I was thinking about this a bit more, and I have a suspicion now why the instructions for how to get a project listed in the portal were kept in CONTRIBUTING.md.

Is it because when this was a SAP-internal project, getting any repo listed in the portal was considered a "contribution"?

Just trying to understand this so that I can maybe make more helpful proposals to consolidate the documentation.

Hi @spier, you are right, we consider listing a project a tiny contribution, so we kept this info in CONTRIBUTING.md. However, as the project matures, i think its better to consolitdate all info about the crawling into a separate file. Will take a look at the code now

spier commented 3 years ago

Sounds good @Michadelic. I will push some further commits to this PR later today, with a first stab of how I think the consolidated documentation could look like.

spier commented 3 years ago

Hi @Michadelic. I wasn't 100% sure what you meant by "looking at the code" above :)

Could you please confirm again if I should go ahead with this PR and consolidate all info related into CRAWLING.md?

Michadelic commented 3 years ago

@spier sure, i meant look at the code of this PR, i think it's already in a decent state. I just would keep instrucitons how to list a project separate from how to implement a crawler. What do you think?

spier commented 3 years ago

@Michadelic that sounds good.

I think that the issue with "which docs should go where" arises due to different personas. Let's call them user and maintainer.

A user that wants to get a project listed in the portal only needs the Listing Project in the Project Portal for InnerSource instructions. All further docs about how the portal works from a user's perspective should live in the portal itself, and not in this repo. One could even consider to move the description section from the README into the portal itself.

The maintainer on the other hand needs to know how to install the portal, how to host it, and how to write a customized crawler that works for their org. So those maintainers need all the docs in this repo. The maintainers would also be the ones making upstream contributions to this repo, in case of bugs/features/etc.

Proposal

Given the thoughts on these two personas, how about about this approach.

For the user

We create howto-use-this-portal.md as the docs for the user. It would contain:

We can then even link to this file when a user clicks the +-button in the demo portal, instead of the placeholder URL https://yourcompany.corp/innersource-instructions.

For the maintainer:

We keep things mostly as they are in the current README, maybe calling out explicitly that this documentation is only required for maintainers.

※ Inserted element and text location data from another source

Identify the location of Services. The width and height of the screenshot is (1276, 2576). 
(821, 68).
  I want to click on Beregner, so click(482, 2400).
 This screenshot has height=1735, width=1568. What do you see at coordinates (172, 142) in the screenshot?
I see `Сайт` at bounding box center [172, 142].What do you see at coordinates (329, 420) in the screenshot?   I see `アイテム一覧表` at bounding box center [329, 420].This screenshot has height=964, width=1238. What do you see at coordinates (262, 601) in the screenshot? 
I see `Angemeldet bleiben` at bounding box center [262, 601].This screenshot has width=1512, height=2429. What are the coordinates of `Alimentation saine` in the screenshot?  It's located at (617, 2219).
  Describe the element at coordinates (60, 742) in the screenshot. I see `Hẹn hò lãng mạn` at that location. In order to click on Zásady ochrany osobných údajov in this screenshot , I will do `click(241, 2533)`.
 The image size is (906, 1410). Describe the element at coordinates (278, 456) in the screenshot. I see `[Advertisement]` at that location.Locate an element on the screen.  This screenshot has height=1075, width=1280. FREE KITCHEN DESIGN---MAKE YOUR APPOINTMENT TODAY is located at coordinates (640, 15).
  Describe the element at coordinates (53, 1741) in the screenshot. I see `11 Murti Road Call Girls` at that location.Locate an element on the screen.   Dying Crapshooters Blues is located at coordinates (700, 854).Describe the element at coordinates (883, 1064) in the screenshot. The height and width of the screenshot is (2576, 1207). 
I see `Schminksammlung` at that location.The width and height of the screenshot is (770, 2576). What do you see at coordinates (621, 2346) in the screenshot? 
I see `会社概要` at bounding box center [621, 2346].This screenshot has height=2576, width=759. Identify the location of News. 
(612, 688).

We extend it with further info about the crawling process. I would start with what I got in CRAWLING.md now. If the README ends up being too long for our liking, we can break it out into a separate file later.

What do you think?

I can create a rough draft of the proposed changes, and push them to this branch. Maybe it is easier to understand if it "feels right" once we can look at something?

zkoppert commented 3 years ago

Anything I can do to help here?

spier commented 3 years ago

Thanks for the offer @zkoppert. Not that I would know right away.

The documentation approach is relatively clear, I just have to find the time.

As part of this documentation I also wanted to make my crawler implementation public, but maybe that is just scope creep with which I am making the problem too hard for myself.

Will try to find the time to wrap this up "soon" :)

spier commented 3 years ago

This PR is ready for a proper review now.

Open questions are:

  1. how to point from README to LISTING?
  2. in CRAWLING steps 2 and 3 are optional. Some of the bullets below those steps are marked as optional too. That seems redundant. We should validate that this data is indeed optional and that the portal works without them
  3. CRAWLING mentions that "You can write the API response to repos.json as is". That might not be 100% correct. Maybe we can fix that when adding a curl/jq example of the most minimal crawling approach :)

Looking forward to your feedback.

Michadelic commented 3 years ago

thank you very much for this great contribution, the documentation is now much more readable!